The LVEF, an index representing the contractility of the left ventricle, is evaluated by the ratio of the total blood volume entering the left ventricle and the remaining blood volume after one ejection. A study which investigated the LVEF between exercising and nonexercising groups, as well as the differences between endurance and strength athletes, showed no significant differences between the groups (Vinereanu et al., 2002), which were also consistent with the results of this study. As the pressure in the left atrium becomes higher than that of the left ventricle, the mitral valve opens and blood flows in rapidly, which is referred to as the mitral velocity early filling stage. When the left atrium contracts, the remaining left atrial blood flows into the left ventricle, which is referred to as the peak atrial velocity early filling stage (Hurrell et al., 1997). The figures were slightly higher or lower in this study, but all the figures were within the normal ranges and were found to have a statistically significant effect.

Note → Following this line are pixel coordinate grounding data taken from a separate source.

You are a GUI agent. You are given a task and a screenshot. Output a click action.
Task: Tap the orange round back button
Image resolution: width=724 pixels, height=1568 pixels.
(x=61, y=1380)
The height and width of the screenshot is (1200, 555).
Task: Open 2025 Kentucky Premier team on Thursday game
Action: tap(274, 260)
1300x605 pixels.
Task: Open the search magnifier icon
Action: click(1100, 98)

The reason for this is that the DT and early diastolic annulus velocity were lower in the aerobic and anaerobic exercise groups as well as the triathlon athletes in comparison to the general population (Naylor et al., 2005), and the ratio of peak mitral and atrial early filling velocities have also been reported as high (Douglas et al., 1986), which was also consistent with the results of this study. In addition, athletes participating in the endurance exercises were reported to have slightly higher early diastolic annulus velocities and late diastolic annulus velocities (Vinereanu et al., 2002), but no statistically significant differences were found in the ratio of early diastolic annulus velocities and late diastolic annulus velocities (Caselli et al., 2015), which were also consistent with the results of this study. Moreover, the ratio of peak mitral early and early diastolic annulus velocity, which was considered as the normal when less than eight, and abnormal when greater than 15, was found to have a statistically significant effect on the two groups. However, one study reported the ratio of peak mitral early and early diastolic annulus velocity to be unaffected by exercise (Caselli et al., 2015). Therefore, this is considered to hold no clinical significance as the results from this study were within the normal ranges. To summarize the abovementioned results, regular endurance exercises were found to have a relatively positive effect on the management of cardiovascular health in middle-aged men.

However, studies on prolonged exercise and lifelong endurance athletes suggest that prolonged exercise training may create scarring, fibrosis, and myocardial injury even in individuals without a genetic predisposition to cardiomyopathy (Gerche et al., 2012). Therefore, aiming for exercises at a safe moderate intensity that befit the individual’s fitness level and conducting regular examinations to predict and manage the risk of sudden cardiac death from exercising were considered as the more effective methods of cardiovascular health management.